Perwakilan pengacara WikiLeaks menyampaikan bahwa mereka terasa heran serta terganggu oleh aksi Google, berkenaan dengan surat perintah yang di terima perusahaan dari aparat penegak hukum. WikiLeaks juga mau tahu info apa sajakah yang sudah didapatkan dari Google pada pemerintah.

" Walau client kami telah terlampau terlambat memperoleh pemberitahuan yang semestinya mereka punyai, mereka masih tetap memiliki hak atas daftar apa sajakah yang didapatkan oleh Google pada pemerintah serta suatu penjelasan kenapa Google mesti menanti kian lebih 2, 5 th. untuk memberi tahu, " catat Center for Constituional Right juga sebagai perwakilan WikiLeaks.

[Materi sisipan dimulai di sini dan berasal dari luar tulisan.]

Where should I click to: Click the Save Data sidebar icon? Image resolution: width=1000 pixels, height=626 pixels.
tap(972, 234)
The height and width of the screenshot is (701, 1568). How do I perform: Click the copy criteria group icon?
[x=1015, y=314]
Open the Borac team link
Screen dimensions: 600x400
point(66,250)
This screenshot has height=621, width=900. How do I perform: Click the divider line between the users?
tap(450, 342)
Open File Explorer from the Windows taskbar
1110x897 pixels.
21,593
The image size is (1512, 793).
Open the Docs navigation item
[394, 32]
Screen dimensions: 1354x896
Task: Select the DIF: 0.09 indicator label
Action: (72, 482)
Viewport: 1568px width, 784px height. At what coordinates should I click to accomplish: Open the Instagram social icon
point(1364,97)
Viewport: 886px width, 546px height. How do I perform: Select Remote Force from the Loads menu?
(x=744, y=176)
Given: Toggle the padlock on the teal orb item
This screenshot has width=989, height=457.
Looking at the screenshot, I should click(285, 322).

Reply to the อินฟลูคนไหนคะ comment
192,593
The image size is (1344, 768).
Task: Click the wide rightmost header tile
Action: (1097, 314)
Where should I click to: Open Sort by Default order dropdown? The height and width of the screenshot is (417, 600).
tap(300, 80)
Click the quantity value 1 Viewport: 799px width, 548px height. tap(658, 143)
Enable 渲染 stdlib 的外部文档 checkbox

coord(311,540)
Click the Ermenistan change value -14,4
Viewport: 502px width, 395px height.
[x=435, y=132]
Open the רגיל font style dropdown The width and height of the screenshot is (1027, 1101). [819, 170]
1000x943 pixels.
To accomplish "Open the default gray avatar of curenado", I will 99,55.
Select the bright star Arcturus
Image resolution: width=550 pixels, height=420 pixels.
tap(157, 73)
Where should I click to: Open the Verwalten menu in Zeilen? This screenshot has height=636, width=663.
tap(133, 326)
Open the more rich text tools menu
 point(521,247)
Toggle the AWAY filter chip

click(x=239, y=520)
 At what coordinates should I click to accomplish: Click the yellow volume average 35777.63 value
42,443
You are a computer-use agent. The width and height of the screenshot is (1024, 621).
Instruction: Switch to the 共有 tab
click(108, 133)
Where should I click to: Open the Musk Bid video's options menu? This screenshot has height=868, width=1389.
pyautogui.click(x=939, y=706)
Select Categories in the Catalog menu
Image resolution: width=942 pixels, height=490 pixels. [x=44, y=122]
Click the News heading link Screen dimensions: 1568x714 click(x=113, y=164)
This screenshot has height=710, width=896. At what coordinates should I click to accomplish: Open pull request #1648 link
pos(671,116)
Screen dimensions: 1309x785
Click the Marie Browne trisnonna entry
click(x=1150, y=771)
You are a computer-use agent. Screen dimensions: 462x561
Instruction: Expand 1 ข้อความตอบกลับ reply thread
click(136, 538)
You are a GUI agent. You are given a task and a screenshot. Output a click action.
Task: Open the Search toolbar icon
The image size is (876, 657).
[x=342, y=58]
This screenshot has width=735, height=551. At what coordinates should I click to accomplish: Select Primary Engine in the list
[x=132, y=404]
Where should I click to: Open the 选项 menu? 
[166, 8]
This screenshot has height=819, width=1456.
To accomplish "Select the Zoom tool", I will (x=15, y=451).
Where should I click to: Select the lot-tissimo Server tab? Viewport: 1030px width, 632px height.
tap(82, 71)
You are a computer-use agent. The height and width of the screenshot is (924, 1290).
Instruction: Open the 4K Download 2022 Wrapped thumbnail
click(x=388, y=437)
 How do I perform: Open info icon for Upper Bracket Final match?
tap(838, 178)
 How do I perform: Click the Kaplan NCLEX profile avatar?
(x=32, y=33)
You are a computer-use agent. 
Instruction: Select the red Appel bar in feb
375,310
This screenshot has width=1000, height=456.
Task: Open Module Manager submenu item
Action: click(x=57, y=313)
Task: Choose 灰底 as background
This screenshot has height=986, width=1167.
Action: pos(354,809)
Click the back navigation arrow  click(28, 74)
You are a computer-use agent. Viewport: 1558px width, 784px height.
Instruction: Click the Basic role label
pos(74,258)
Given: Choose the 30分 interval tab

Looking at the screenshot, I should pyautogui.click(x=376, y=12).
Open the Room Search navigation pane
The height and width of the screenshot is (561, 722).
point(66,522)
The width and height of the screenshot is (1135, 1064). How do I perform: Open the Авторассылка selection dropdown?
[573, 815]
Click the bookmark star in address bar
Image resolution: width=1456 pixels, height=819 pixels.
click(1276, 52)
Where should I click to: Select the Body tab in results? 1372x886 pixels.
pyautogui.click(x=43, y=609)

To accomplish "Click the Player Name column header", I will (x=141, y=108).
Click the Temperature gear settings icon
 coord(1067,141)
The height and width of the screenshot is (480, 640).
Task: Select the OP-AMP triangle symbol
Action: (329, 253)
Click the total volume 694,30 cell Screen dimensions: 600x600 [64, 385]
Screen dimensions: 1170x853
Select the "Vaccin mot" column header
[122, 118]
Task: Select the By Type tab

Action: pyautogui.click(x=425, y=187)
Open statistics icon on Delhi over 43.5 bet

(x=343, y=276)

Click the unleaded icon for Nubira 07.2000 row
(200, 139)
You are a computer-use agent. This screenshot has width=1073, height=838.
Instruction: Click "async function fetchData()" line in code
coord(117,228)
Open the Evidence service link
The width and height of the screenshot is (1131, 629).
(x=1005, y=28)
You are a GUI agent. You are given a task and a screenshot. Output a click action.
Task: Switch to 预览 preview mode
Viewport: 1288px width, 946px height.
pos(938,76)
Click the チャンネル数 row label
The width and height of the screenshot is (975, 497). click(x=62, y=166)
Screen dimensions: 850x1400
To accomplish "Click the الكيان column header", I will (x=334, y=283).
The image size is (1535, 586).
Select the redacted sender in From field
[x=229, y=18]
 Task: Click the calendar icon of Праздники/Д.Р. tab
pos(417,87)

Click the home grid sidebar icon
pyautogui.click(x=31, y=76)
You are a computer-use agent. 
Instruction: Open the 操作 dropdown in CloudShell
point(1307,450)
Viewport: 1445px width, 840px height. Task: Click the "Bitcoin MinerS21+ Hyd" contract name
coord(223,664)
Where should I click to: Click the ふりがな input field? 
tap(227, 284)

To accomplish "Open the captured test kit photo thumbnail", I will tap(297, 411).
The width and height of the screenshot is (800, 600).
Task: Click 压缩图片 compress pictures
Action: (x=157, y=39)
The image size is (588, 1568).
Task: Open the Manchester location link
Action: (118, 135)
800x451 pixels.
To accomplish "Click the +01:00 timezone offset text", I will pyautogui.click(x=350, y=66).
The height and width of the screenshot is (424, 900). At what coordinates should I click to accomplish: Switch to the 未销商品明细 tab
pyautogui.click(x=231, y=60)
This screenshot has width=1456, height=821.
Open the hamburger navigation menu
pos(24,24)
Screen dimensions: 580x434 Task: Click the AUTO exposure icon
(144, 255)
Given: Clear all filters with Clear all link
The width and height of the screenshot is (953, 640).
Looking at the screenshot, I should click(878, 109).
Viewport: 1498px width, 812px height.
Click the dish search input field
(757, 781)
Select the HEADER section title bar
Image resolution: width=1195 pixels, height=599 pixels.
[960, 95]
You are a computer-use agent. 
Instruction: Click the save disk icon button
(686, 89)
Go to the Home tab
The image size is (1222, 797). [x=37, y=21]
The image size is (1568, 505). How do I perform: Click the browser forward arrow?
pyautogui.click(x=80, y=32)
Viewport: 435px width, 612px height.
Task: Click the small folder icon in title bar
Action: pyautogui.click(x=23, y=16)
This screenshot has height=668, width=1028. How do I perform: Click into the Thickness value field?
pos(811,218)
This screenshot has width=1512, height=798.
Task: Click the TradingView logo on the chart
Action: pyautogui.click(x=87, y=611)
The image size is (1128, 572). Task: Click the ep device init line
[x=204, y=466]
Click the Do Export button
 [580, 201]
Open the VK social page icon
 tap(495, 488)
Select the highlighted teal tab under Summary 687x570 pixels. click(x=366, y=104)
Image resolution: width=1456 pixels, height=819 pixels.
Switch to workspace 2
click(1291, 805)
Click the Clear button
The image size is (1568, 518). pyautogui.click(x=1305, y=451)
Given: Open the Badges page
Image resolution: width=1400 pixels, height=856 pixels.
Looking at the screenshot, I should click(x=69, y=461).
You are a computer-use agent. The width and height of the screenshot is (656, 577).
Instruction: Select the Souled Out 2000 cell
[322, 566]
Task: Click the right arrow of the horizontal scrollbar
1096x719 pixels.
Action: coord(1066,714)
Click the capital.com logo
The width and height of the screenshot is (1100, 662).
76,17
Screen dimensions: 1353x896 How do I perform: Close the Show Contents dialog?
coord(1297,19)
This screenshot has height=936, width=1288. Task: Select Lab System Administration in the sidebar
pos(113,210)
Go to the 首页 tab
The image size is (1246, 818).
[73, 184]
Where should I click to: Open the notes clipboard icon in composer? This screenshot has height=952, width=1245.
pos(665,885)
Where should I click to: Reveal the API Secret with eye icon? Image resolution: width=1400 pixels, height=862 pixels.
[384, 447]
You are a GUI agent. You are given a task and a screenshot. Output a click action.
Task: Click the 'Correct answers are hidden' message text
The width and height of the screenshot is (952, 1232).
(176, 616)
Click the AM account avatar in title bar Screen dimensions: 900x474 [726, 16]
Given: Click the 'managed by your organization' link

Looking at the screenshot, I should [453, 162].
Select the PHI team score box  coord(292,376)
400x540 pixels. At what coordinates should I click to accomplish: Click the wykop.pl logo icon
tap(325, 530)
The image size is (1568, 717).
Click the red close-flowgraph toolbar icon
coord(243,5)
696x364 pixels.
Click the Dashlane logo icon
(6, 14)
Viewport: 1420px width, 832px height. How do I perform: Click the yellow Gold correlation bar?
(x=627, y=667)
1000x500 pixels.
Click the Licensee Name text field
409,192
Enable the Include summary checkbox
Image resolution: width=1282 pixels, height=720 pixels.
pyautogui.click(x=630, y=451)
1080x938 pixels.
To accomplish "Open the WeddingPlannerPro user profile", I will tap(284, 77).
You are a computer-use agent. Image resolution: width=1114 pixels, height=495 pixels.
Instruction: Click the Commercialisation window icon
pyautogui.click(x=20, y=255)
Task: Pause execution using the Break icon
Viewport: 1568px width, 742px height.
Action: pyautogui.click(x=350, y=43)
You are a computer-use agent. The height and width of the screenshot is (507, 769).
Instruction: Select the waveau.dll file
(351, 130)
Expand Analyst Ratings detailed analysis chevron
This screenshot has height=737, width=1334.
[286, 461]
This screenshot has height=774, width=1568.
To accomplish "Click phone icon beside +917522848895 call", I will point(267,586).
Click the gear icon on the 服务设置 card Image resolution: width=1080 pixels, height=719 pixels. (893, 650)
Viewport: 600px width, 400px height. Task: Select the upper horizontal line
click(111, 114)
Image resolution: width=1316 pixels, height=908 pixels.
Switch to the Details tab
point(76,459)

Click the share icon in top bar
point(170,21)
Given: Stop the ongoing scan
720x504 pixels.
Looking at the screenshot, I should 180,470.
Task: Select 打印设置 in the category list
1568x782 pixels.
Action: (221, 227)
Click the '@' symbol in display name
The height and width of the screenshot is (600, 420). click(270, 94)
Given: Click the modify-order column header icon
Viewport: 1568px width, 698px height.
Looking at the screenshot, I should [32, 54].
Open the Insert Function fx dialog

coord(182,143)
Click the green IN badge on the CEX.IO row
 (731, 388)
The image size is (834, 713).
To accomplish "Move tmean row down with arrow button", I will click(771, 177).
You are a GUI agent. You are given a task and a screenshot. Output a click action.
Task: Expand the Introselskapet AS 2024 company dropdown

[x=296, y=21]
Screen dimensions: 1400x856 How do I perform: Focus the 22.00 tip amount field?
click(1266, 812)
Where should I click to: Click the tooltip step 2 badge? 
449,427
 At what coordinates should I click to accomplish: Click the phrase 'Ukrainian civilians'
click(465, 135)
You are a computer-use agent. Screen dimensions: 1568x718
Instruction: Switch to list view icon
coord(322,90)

Surat itu ditujukan pada Executive Chairman Google Eric Schmidt serta General Counsel Kent Walker. Sekian seperti ditulis Reuters, Rabu (28/1/2015).

Google pada 23 Desember 2014 mengemukakan pada tiga orang anggota WikiLeaks, bahwa info mereka termasuk juga content e-mail, info berlangganan, metadata serta content yang lain, diberikan pada aparat penegak hukum kian lebih dua th. lantas.

Google memberi info itu dibawah surat perintah berkenaan sistem investigasi perihal spionase, konspirasi untuk lakukan spionase, dan pencurian atau pengubahan property Pemerintah AS, serta beberapa hal yang lain.

WikiLeaks yang didirikan oleh Julian Assange memperoleh sorotan umum pada th. 2010. Waktu itu, WikiLeaks mempublikasikan beberapa info rahasia pemerintah termasuk juga mengungkapkan kabel diplomatik AS.

Adapun Google dalam suatu pernyataan pada Senin (26/1) menyebutkan bahwa perusahaan mempunyai kebijakan untuk memberi tahu pemakai tentang keinginan pemerintah - terkecuali dalam kasus-kasus spesifik, seperti tekanan perintah pengadilan, kata Google, yang sayangnya malah kerap berlangsung.